Managing Director of the International Finance Corporation (IFC), Makhtar Diop, has urged heads of African governments to take advantage of the African Continental Free Trade Area (AfCFTA) agreement to build local and regional value chains on the continent.
According to Mr Diop, the need to build value chains on the continent has become necessary given the exposed inefficiencies in the various sectors of African economies.
Building regional value chains, Mr Diop further stated at UBA’s third annual Africa Conversations in commemoration of African Day on May 25, 2021, will help transform the continent.
“We have an opportunity to change the face of our continent, to transform our continent, and by transforming the continent it means creating jobs and growth by having strong SMEs, startups which employ the youth.”
“We need to take advantage of the AfCFTA, today we have the opportunity to build a regional value chains which Africa urgently needs have it’s transformation and we can start with the pharmaceutical and vaccine industry due to covid,” he averred.
He continued saying, “We are at a level where we don’t have enough local and regional value chains, but we can build that and that will require a level of specialisation between countries and if we are able to do that, we will have the infrastructure to grow.”
“I tell my team that I don’t want a trade financing facility that will look at helping African companies trade outside but within the continent, particularly the SMEs. It will be hard work and there will be obstacles but we need to address them,” he stated further.
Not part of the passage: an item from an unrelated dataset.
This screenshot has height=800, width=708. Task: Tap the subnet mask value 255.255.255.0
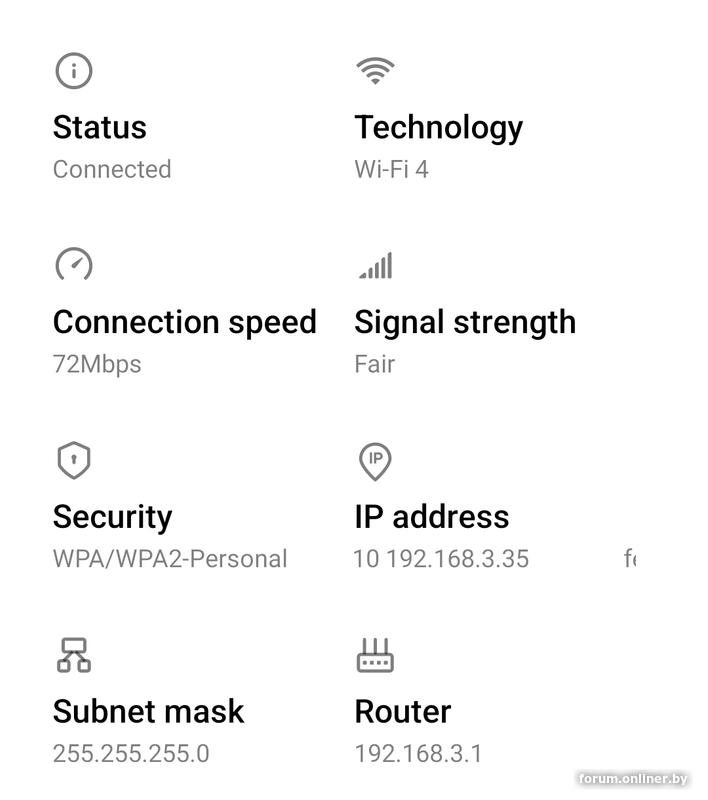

Calls for the creation of regional value chains under AfCFTA on the back of the Covid-19 pandic has also been made by the Vice President, Dr Mahamudu Bawumia.
Speaking as the Special Guest of Honour during the 2021 virtual edition of the Ghana International Petroleum Conference (Ghipcon) on the theme Positioning Africa’s Petroleum Downstream for AfCFTA, Vice President Dr Bawumia, posited that the onset of the Covid-19 pandemic and the resultant protectionist interventions by major global suppliers to Africa should be a wake up call for African nations to cooperate more and build self-sustaining economies.
To drive home his point, he cited the cooperation and development of regional assets such as building refineries and increasing logical assets in the petroleum downstream sector as an instance.
This, when done, will ensure the economies of scale required to achieve the commercial viability of national refineries which are in most cases commercially unsustainable.
The IFC is the private sector arm of the World Bank, it provides financing to the private sector of the member states of the World Bank.